Table 4. Rationally designed derivatives (D1–D5) of the four lead resin acids—callitrisic, levopimaric, palustric and pimaric acids. For each analog, the parent scaffold, point of modification, appended functional group, and intended purpose (e.g., classical CA zinc-binding headgroup, solubility enhancement, or conjugation handle) are listed. Designs were positioned on solvent-exposed regions indicated by our binding model to preserve the hydrophobic core contacts. Abbreviations: CA, carbonic anhydrase; SA, sulfonamide; UR, ureido; PEG2–OH, 2-carbon polyethylene glycol alcohol; Az, azide “click” handle; p-FBnAm, para-fluorobenzyl amide.

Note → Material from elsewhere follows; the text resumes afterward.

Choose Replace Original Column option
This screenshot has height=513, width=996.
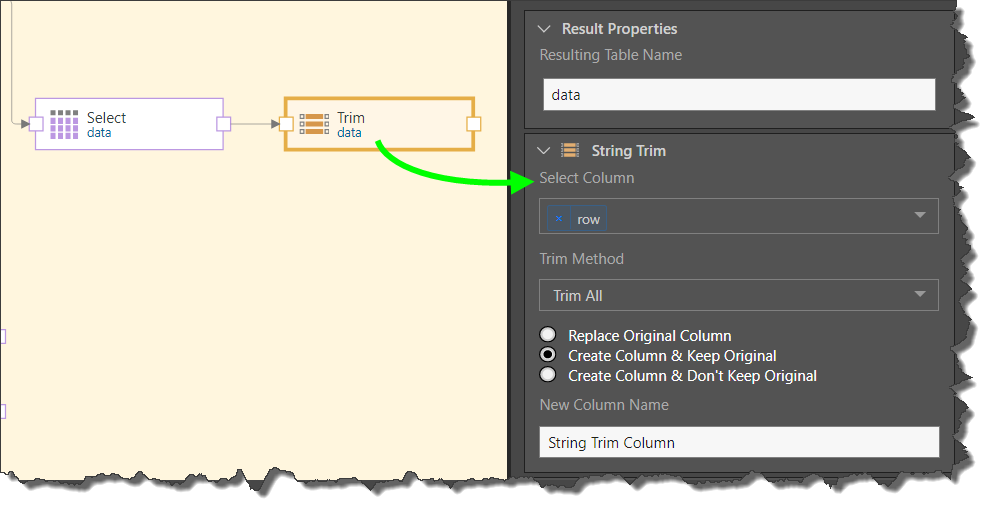pyautogui.click(x=548, y=335)
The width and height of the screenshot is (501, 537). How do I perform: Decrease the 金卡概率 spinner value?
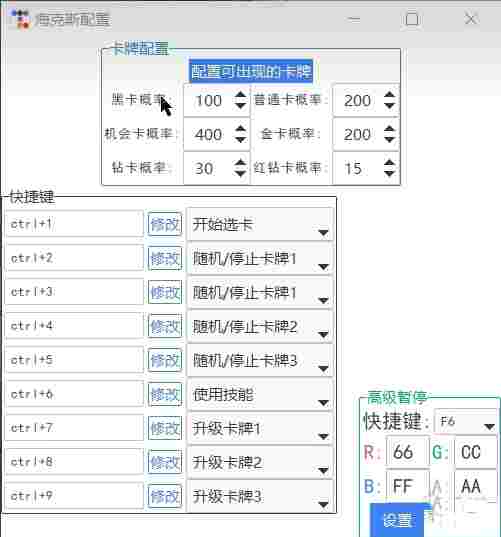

| ID | Parent acid | Modification site | New group |
|---|---|---|---|
| D1 | Callitrisic | –COOH → –CONH–SO2NH2 (primary sulfonamide) | Classic CA zinc-binding head; boosts potency/selectivity |
| D2 | Callitrisic | –COOH → ureido (–CONH–NH–CO–NH2) | Alternative CA-binding motif; H-bonding network |
| D3 | Levopimaric | –COOH esterified with –O–(CH2)2–OH | Raise solubility; potential prodrug; keeps hydrophobic core |
| D4 | Palustric | Side-chain alkene click-handle –CONH–(CH2)3–N3 | Enables conjugation/imaging (CuAAC) |
| D5 | Pimaric | –COOH → para-fluorobenzyl amide | Adds π–π stacking, tweaks electronics, improves stability |